OBJECTIF 1 ▸ D'après l'extrait ci-dessous, quelle somme M. Gérard Pendaries demande-t-il de mettre à la charge de la région Ile-de-France ?

═══ EXTRAIT DU DOCUMENT ═══

La SAS Fougerolle soutient que :

A titre principal,

- l'action de la région Ile-de-France est prescrite ;

A titre subsidiaire,

- la région Ile-de-France a elle-même mis en œuvre l'entente ; elle ne justifie d'aucun préjudice et sa demande d'expertise n'est pas fondée.

Par des mémoires en défense, enregistrés les 27 mars et 17 avril 2018, M. Gérard Pendaries, représenté dans le dernier état de ses écritures par Me Greiner, conclut au rejet de la requête et à la mise à la charge de la région Ile-de-France de la somme de 7 500 euros sur le fondement de l'article L. 761-1 du Code de justice administrative. Il demande également au tribunal d'enjoindre à la région Ile-de-France de produire :

- l'avis d'appel public à la concurrence ;

- le règlement de la consultation ;

- le dossier de consultation des entreprises ;

- les budgets votés par le conseil régional au titre de la rénovation et la reconstruction du patrimoine immobilier scolaire ;

- l'estimation de la maîtrise d'œuvre ;

- le procès-verbal de la commission d'appel d'offres afférent à la sélection des candidatures ;

- l'analyse des candidatures par la maîtrise d'œuvre ;

- le procès-verbal de la commission d'appels d'offres afférent à l'examen des offres ;

- le rapport afférent aux éventuelles négociations ;

- l'acte d'engagement de l'entreprise attributaire ;

- le décompte général définitif ;

- les éventuelles décisions de justice afférentes au marché.

═══ DONNÉES FOURNIES ═══

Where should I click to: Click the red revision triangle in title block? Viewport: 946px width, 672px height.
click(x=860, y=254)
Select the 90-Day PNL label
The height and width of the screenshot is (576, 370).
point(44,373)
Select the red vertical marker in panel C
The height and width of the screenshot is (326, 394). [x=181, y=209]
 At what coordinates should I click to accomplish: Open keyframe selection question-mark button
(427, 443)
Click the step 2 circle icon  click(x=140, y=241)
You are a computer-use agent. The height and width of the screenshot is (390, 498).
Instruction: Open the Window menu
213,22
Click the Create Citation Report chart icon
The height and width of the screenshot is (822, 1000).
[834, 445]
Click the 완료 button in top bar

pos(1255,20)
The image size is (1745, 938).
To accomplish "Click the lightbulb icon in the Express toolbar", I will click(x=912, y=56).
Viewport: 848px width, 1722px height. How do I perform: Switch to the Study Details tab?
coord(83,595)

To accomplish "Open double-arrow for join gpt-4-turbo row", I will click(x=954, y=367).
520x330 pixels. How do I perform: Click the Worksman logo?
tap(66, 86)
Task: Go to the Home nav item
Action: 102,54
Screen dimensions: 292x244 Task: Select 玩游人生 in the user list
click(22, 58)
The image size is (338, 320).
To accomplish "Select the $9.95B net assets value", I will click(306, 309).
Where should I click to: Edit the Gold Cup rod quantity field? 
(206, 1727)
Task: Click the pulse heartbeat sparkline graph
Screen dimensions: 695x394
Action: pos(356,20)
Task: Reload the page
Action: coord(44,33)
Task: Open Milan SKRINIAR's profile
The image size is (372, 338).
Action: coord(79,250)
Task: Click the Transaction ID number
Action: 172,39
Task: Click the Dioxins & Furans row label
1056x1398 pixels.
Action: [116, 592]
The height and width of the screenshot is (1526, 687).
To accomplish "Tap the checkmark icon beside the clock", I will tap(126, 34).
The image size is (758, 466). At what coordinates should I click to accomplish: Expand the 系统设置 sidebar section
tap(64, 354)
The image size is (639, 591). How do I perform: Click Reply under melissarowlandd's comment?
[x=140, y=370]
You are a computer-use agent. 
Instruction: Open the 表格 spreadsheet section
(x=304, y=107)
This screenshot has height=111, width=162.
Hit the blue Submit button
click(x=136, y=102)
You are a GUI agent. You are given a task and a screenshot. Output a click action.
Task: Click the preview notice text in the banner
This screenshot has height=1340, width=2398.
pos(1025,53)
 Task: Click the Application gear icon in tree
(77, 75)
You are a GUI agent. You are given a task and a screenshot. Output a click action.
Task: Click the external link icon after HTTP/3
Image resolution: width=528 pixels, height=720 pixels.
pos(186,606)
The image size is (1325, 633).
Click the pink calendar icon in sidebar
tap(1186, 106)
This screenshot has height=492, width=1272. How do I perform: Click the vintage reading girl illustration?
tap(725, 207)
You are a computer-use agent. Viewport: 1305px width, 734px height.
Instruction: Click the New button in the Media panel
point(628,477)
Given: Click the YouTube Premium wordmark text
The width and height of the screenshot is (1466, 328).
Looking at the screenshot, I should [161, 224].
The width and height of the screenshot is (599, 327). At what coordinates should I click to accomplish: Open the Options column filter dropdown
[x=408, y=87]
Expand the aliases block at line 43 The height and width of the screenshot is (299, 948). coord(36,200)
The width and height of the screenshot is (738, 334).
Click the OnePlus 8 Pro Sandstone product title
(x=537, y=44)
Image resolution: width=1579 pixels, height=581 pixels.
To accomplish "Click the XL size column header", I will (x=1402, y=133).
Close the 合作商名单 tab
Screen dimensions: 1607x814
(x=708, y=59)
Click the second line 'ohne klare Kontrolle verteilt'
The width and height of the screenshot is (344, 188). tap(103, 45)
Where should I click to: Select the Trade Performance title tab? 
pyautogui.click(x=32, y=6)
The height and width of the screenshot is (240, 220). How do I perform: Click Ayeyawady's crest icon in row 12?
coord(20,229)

═══

OBJECTIF 2 ▸ Reproduisez à l'identique, dans les enregistrements, tout ce qui va de la ligne contenant « Select the red vertical marker in panel C » jusqu'à la ligne contenant « Action: 102,54 », ces deux lignes comprises.

BONNE RÉPONSE 1 ▸ La somme de 7 500 euros, sur le fondement de l'article L. 761-1 du Code de justice administrative.

BONNE RÉPONSE 2 ▸
Select the red vertical marker in panel C
The height and width of the screenshot is (326, 394). [x=181, y=209]
 At what coordinates should I click to accomplish: Open keyframe selection question-mark button
(427, 443)
Click the step 2 circle icon  click(x=140, y=241)
You are a computer-use agent. The height and width of the screenshot is (390, 498).
Instruction: Open the Window menu
213,22
Click the Create Citation Report chart icon
The height and width of the screenshot is (822, 1000).
[834, 445]
Click the 완료 button in top bar

pos(1255,20)
The image size is (1745, 938).
To accomplish "Click the lightbulb icon in the Express toolbar", I will click(x=912, y=56).
Viewport: 848px width, 1722px height. How do I perform: Switch to the Study Details tab?
coord(83,595)

To accomplish "Open double-arrow for join gpt-4-turbo row", I will click(x=954, y=367).
520x330 pixels. How do I perform: Click the Worksman logo?
tap(66, 86)
Task: Go to the Home nav item
Action: 102,54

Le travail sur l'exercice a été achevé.